La missione Sophia è ufficialmente terminata, quella volta a sostituirla non è ancora nella sua fase operativa: l’operazione Irini, che dovrebbe prendere il posto della precedente, per il momento non ha preso piede. Si tratta della missione europea che dovrebbe avere il compito di vigilare sul rispetto dell’embargo sulle armi in Libia, uno dei principali punti emersi dal documento firmato al termine della conferenza di Berlino dai vari attori internazionali interessati al dossier libico. La missione Sophia, nata nel 2015, è stata un fallimento e negli ultimi tempi operava senza l’ausilio di mezzi navali. Dopo il vertice tenuto a gennaio nella capitale tedesca, si è deciso di riprovare la strada di una missione europea aeronavale in grado di monitorare il flusso di armi verso la Libia. Archiviata a fine marzo EuNavForMed, conosciuta per l’appunto con l’appellativo di missione Sophia, si aspetta di sapere i tempi e le modalità di attuazione dell’operazione Irini. Il primo elemento importante da questo punto di vista, riguarderà la scelta del Paese che dovrà guidare la nuova missione.

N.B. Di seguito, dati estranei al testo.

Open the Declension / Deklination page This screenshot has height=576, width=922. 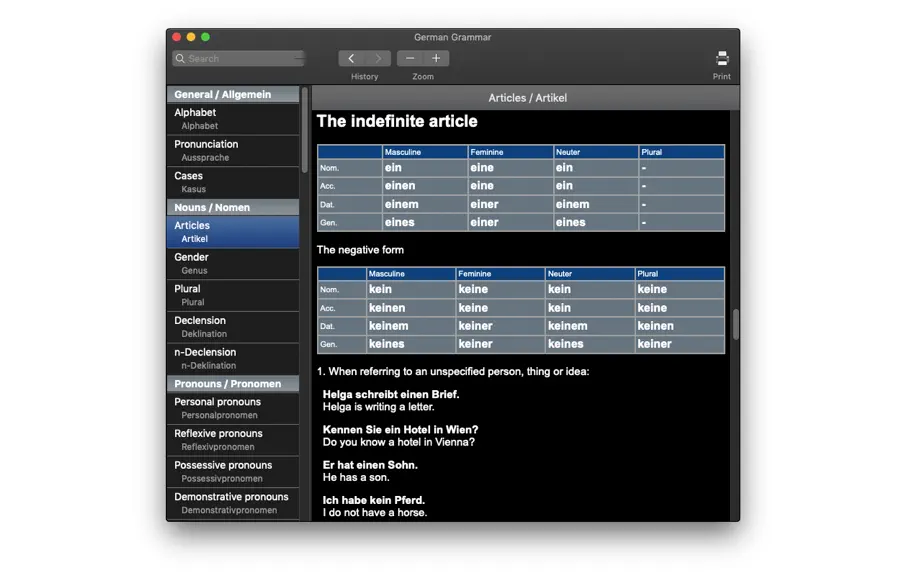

Staffetta tra Italia e Grecia

L’operazione Sophia è stata guidata dal nostro Paese dall’inizio alla fine, mantenendo anche la sede del comando. Nell’ultimo mese, a capo di Eunavfor Med è stato posto il comandante Fabio Agostini e dovrebbe essere proprio lui a riprendere lo scettro, sempre da Roma, della prossima missione. Tuttavia, in sede europea il via libera al lancio di Irini ha lasciato intravedere alcune dispute interne al vecchio continente circa proprio il comando della missione. L’Italia, per via dell’esperienza maturata con Sophia e per la vicinanza geografica e storica alla Libia, ha rivendicato il ruolo di Paese guida della nuova operazione europea. Ma anche altri governi hanno avanzato tale pretesa, a partire dalla Grecia. Atene, in sede di trattative che hanno poi portato all’accordo, ha avuto un ruolo importante e non è un caso che il nome dato alla missione sia greco (Irini vuol dire “pace”).

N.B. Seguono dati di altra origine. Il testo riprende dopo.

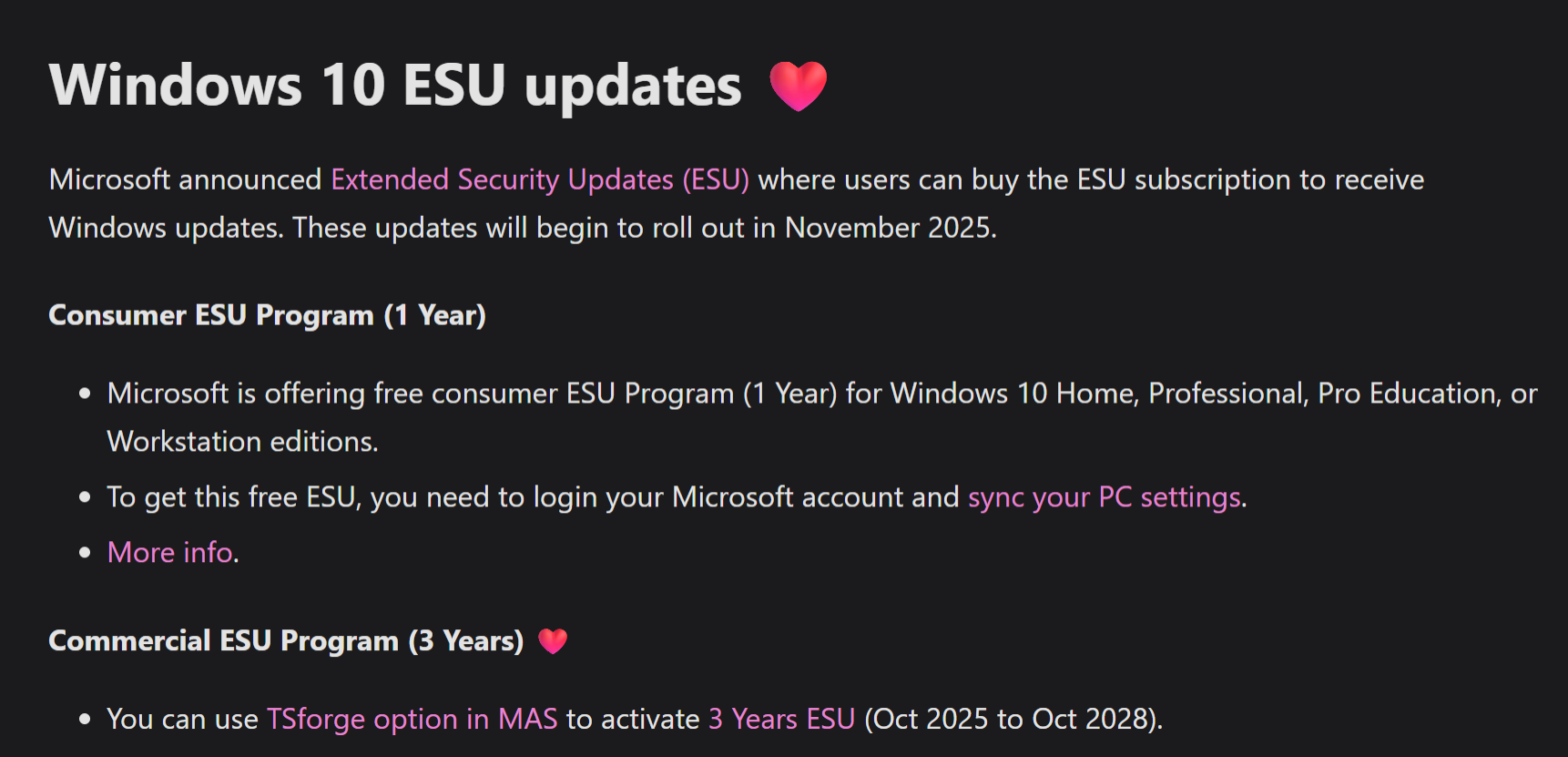Open the Extended Security Updates (ESU) link
The height and width of the screenshot is (757, 1568).
(x=540, y=179)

Inoltre, il governo ellenico ha dato la propria disponibilità ad accogliere le navi dell’operazione all’interno dei propri porti. Circostanza quest’ultima invece negata dall’Italia per via dell’emergenza coronavirus, che ha fatto ulteriormente temere al governo di Roma la prospettiva di vedere sbarcare le navi militari con a bordo migranti salvati nel Mediterraneo centrale. Un elemento che vorrebbe significare per l’Italia un ulteriore appesantimento della macchina dell’accoglienza. Stando alle ultime novità diplomatiche, la via presa in considerazione per il comando di Irini è dunque quella di una possibile staffetta tra Roma ed Atene. A rivelare questa indiscrezione, è stato il quotidiano tedesco Frankfurter Allgemeine Zeitung, secondo cui l’Italia assumerebbe in un primo momento il comando della missione, per poi cederlo successivamente alla Grecia. Un compromesso quindi tra i due Paesi più interessati a guidare Irini, anche se al momento in tal senso non sono arrivate conferme.

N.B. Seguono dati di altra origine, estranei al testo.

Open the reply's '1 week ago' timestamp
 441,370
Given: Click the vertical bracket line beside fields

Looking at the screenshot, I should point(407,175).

Al Sarraj condanna la missione

E mentre in Europa si continua a discutere sulle varie modalità attuative della nuova operazione, in Libia nessuno sembra fare salti di gioia davanti alla prospettiva del via libera definitivo ad Irini. In primo luogo, nelle scorse ore è stato il premier Fayez Al Sarraj a dichiararsi contro la nuova missione. Da Tripoli vengono contestati principalmente due elementi: da un lato, la mancanza di una precisa condivisione con le autorità libiche dei vari programmi che dovrebbero portare all’operazione, dall’altro l’inefficacia dell’iniziativa europea per frenare il flusso di armi verso la Libia. Il disappunto di Al Sarraj è stato espresso in una missiva indirizzata all’Europa e resa nota giovedì: “Vi informiamo – si legge – dell’obiezione del Governo di Accordo Nazionale circa il piano dell’Unione europea di monitorare l’embargo sulle armi”.

Secondo Al Sarraj, l’operazione navale non farà ottenere alcun risultato in quanto non è previsto alcun monitoraggio dei confini orientali del Paese, con riferimento quindi alle armi che potrebbero giungere nelle zone della Libia controllate dal generale Khalifa Haftar. La presa di posizione di Tripoli, è il sospetto che serpeggia a livello diplomatico, è arrivata anche su indicazione del governo di Ankara, stretto alleato di Al Sarraj. In Turchia, in particolare, non si vedrebbe di buon occhio il via libera ad una missione dove i vicini greci potrebbero assumere una posizione di rilievo.